● ACTIVITY
Find and copy every line in the records that includes the string "Given".

● DATA

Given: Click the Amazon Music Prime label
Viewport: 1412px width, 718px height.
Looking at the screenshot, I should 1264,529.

...

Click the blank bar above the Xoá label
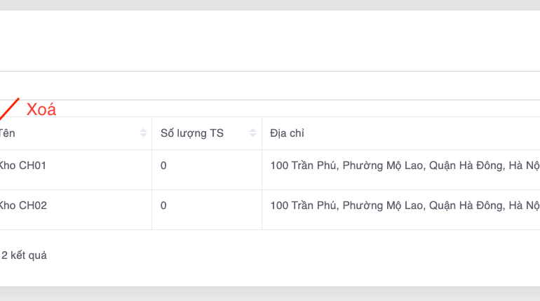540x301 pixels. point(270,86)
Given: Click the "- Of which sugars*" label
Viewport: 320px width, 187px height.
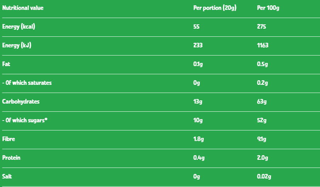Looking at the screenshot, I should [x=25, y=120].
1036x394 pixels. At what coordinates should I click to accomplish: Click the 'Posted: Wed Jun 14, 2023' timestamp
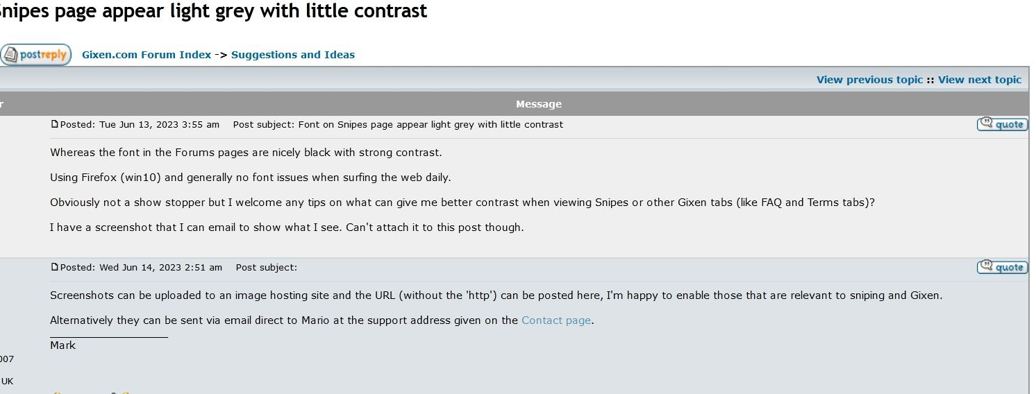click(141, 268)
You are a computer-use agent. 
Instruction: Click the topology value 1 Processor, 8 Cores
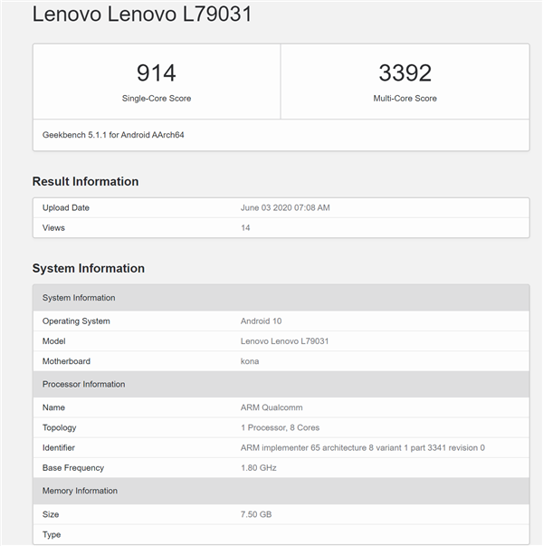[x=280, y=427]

● ANSWER TO THIS TASK
Given: Click the Amazon Music Prime label
Given: Click the "- Of which sugars*" label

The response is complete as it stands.